» AIM OF THE EXERCISE: Without including any pictures, copy every line below exactly.

++++ DATA IN THIS EXERCISE

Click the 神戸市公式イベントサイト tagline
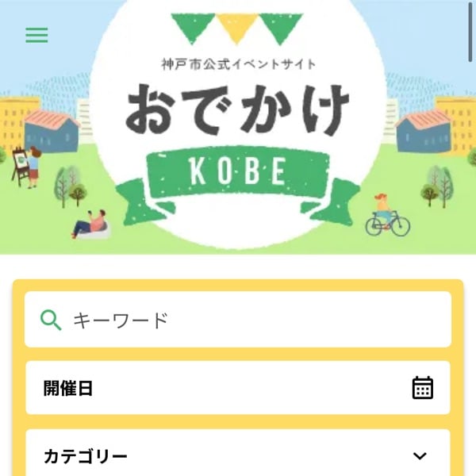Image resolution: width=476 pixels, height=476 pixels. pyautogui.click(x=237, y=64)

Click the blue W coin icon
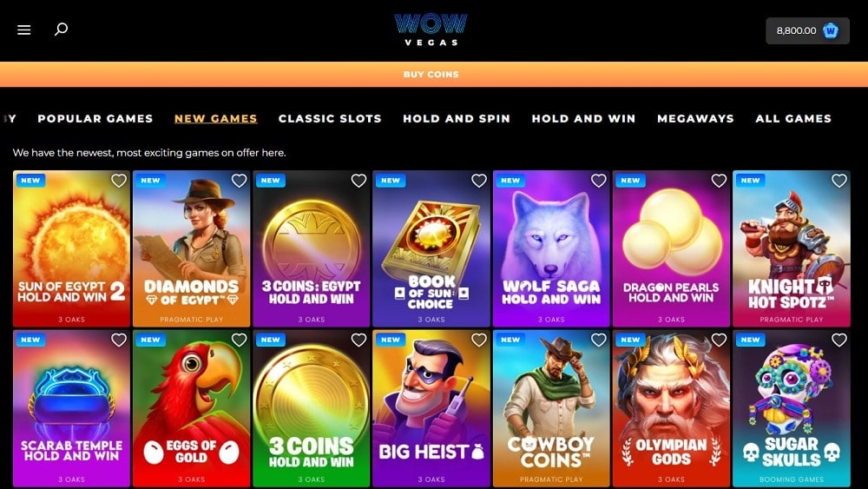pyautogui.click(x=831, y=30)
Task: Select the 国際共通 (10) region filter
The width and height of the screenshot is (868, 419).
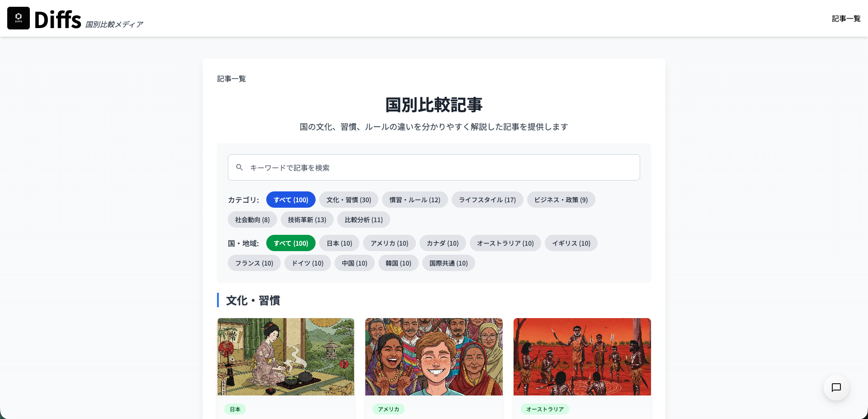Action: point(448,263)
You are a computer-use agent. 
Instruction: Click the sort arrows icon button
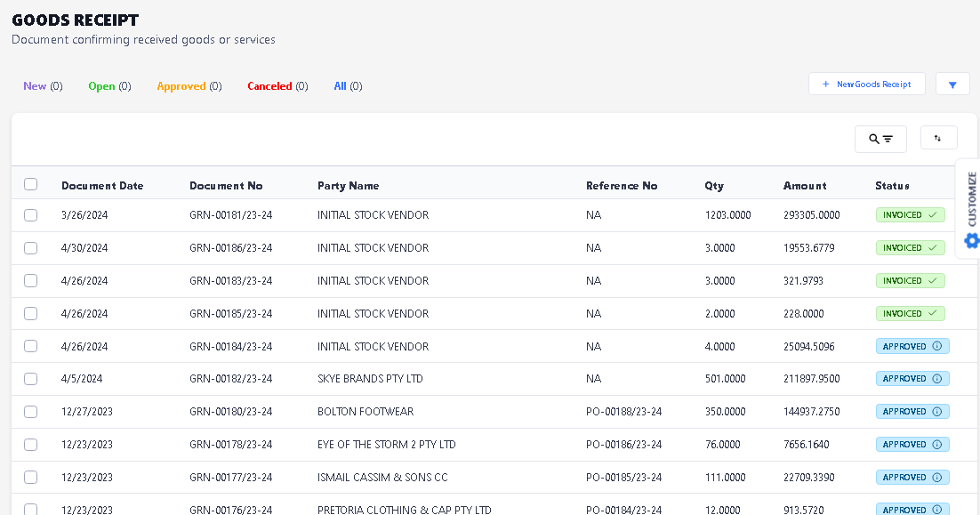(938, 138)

++++++++

» RESULT FOR THIS EXERCISE:
Click the 神戸市公式イベントサイト tagline
Image resolution: width=476 pixels, height=476 pixels. pyautogui.click(x=237, y=64)

Click the blue W coin icon
pyautogui.click(x=831, y=30)
Task: Select the 国際共通 (10) region filter
The width and height of the screenshot is (868, 419).
Action: point(448,263)
You are a computer-use agent. 
Instruction: Click the sort arrows icon button
(938, 138)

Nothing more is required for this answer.